Task instructions.
Repeat word for word the opening stretch of the entries, from the first line through the line containing "Click Extension Builder".

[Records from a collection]
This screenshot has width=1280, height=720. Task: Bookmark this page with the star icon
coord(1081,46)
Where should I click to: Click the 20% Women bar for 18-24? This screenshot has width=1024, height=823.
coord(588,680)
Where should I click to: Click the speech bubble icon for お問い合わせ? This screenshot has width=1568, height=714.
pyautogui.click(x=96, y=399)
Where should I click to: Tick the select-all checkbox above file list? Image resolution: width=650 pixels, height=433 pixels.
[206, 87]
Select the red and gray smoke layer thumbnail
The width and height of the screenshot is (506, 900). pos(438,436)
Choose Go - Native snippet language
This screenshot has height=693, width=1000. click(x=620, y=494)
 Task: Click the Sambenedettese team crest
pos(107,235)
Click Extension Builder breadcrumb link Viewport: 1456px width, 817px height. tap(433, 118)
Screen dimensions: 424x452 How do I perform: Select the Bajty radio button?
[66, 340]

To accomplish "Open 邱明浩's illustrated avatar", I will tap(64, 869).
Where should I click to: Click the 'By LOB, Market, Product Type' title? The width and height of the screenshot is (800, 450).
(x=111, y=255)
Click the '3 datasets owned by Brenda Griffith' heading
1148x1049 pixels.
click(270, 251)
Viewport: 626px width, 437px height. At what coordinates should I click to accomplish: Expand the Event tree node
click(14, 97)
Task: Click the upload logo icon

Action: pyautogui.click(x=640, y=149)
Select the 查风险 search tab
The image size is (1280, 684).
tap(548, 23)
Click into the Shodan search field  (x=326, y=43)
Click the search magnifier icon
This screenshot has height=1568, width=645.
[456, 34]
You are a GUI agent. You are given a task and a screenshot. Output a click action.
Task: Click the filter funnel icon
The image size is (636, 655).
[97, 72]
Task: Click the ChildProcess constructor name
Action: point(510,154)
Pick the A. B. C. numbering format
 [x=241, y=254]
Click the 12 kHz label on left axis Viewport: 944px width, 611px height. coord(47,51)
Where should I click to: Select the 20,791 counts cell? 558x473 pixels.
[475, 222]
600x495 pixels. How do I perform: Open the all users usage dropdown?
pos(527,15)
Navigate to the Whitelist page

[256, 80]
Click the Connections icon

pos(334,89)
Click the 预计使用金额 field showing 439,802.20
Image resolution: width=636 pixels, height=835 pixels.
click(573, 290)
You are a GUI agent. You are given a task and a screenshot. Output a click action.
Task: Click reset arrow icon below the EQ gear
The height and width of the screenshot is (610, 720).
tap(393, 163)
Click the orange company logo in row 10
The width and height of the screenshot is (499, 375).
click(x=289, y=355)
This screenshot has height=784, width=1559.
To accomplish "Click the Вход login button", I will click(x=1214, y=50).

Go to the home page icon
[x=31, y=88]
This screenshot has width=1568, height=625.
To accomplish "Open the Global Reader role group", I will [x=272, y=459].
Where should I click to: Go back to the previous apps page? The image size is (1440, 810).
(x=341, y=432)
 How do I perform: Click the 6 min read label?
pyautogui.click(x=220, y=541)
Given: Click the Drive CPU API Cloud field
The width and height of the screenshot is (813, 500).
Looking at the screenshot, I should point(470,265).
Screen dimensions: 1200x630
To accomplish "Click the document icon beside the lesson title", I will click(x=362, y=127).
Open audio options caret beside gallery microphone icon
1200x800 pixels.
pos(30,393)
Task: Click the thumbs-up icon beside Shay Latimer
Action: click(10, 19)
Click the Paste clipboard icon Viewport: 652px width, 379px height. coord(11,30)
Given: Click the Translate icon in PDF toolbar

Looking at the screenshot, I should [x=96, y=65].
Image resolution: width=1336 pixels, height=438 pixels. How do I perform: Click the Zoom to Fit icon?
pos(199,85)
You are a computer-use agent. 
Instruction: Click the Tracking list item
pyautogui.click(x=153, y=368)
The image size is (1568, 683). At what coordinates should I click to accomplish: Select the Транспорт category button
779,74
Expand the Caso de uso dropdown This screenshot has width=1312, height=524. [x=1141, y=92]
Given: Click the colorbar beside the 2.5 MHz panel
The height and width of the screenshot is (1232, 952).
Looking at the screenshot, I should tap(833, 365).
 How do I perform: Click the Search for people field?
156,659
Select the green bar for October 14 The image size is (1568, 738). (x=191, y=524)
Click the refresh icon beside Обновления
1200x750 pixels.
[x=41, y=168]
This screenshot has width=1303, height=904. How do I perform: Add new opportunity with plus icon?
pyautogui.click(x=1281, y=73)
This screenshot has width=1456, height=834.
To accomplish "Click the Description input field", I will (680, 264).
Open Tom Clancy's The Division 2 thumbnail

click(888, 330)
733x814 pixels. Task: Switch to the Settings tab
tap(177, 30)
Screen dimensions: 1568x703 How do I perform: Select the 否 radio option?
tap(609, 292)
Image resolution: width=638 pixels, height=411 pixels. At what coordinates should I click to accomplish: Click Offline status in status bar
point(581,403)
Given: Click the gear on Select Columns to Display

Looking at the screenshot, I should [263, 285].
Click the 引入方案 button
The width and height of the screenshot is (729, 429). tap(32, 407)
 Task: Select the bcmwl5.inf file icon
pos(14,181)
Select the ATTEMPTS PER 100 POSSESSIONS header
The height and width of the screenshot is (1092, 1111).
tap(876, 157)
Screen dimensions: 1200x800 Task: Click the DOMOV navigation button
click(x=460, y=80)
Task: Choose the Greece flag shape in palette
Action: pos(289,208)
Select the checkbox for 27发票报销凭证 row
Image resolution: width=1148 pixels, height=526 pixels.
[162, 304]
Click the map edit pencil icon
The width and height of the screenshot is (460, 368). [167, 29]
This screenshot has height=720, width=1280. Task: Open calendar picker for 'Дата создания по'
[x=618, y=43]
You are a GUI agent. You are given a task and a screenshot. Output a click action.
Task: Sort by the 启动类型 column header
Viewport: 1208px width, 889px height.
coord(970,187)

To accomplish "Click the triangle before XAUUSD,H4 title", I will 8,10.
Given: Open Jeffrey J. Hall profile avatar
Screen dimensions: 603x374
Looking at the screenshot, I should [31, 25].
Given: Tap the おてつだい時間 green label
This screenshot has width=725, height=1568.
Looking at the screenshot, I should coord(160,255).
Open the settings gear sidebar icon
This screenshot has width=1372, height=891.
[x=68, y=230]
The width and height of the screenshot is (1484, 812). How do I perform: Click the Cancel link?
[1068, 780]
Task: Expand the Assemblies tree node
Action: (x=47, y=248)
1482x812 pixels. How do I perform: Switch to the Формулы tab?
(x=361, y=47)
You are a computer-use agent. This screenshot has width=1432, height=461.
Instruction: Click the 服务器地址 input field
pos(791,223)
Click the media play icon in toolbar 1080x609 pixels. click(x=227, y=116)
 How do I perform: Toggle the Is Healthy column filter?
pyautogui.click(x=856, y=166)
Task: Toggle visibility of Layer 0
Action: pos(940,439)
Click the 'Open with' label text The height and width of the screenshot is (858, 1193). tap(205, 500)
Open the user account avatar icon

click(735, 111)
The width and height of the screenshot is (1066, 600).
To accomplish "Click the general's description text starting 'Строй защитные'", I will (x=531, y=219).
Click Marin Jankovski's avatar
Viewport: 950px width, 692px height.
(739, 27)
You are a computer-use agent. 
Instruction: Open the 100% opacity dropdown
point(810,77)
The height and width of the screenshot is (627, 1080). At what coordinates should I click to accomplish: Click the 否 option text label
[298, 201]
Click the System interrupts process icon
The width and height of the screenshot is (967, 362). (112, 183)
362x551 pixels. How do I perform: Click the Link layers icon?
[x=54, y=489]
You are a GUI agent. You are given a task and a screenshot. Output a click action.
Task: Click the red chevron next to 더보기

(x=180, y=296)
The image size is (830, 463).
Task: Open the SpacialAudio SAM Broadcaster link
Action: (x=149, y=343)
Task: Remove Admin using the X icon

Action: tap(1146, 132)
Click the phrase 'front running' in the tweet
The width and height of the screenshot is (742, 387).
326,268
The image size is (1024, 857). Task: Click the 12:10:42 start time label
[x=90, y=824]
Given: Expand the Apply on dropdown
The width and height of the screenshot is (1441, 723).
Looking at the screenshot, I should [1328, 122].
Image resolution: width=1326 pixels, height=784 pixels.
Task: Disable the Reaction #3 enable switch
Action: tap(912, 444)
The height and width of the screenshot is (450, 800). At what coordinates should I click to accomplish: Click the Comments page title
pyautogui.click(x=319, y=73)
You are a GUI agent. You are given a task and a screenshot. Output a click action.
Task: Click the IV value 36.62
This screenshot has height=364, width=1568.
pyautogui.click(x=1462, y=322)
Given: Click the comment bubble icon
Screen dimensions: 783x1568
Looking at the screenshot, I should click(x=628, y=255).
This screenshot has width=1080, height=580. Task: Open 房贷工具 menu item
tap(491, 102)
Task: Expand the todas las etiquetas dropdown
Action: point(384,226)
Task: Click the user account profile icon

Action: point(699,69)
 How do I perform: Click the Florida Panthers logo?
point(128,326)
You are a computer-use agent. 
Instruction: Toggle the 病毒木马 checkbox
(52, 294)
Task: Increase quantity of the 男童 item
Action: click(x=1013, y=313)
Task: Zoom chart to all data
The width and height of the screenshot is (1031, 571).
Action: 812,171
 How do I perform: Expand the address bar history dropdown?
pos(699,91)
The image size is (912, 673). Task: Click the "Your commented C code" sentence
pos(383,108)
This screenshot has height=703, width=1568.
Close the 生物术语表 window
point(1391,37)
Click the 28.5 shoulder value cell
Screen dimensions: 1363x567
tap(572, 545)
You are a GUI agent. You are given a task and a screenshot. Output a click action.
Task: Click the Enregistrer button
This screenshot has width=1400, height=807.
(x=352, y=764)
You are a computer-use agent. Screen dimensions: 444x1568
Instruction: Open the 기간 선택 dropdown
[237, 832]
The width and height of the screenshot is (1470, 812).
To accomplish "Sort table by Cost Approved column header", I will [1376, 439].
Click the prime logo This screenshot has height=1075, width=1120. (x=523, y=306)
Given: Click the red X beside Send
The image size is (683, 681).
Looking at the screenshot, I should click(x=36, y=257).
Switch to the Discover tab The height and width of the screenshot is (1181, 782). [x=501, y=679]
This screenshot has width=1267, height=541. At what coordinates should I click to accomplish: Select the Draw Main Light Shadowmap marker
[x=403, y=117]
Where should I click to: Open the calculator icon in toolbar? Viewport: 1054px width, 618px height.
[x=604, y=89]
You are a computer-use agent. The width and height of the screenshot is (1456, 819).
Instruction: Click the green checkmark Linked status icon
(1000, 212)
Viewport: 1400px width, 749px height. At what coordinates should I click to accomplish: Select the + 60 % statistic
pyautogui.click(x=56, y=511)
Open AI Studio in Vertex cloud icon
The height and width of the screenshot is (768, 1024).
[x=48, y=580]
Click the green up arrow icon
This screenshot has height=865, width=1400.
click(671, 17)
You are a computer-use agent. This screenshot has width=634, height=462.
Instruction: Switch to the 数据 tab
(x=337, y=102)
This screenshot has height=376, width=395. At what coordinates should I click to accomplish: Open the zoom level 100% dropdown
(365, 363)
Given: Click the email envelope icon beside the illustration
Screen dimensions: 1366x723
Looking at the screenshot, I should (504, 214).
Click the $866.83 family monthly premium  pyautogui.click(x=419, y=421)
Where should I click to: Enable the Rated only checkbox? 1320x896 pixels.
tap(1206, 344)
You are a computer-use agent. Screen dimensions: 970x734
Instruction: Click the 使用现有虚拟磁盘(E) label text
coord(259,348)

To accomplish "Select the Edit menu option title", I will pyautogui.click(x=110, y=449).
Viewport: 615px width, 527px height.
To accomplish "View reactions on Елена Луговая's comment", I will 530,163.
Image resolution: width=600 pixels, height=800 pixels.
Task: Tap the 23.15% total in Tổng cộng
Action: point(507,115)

Solution.
This screenshot has width=1280, height=720. Task: Bookmark this page with the star icon
coord(1081,46)
Where should I click to: Click the 20% Women bar for 18-24? This screenshot has width=1024, height=823.
coord(588,680)
Where should I click to: Click the speech bubble icon for お問い合わせ? This screenshot has width=1568, height=714.
pyautogui.click(x=96, y=399)
Where should I click to: Tick the select-all checkbox above file list? Image resolution: width=650 pixels, height=433 pixels.
[206, 87]
Select the red and gray smoke layer thumbnail
The width and height of the screenshot is (506, 900). pos(438,436)
Choose Go - Native snippet language
This screenshot has height=693, width=1000. click(x=620, y=494)
 Task: Click the Sambenedettese team crest
pos(107,235)
Click Extension Builder breadcrumb link Viewport: 1456px width, 817px height. tap(433, 118)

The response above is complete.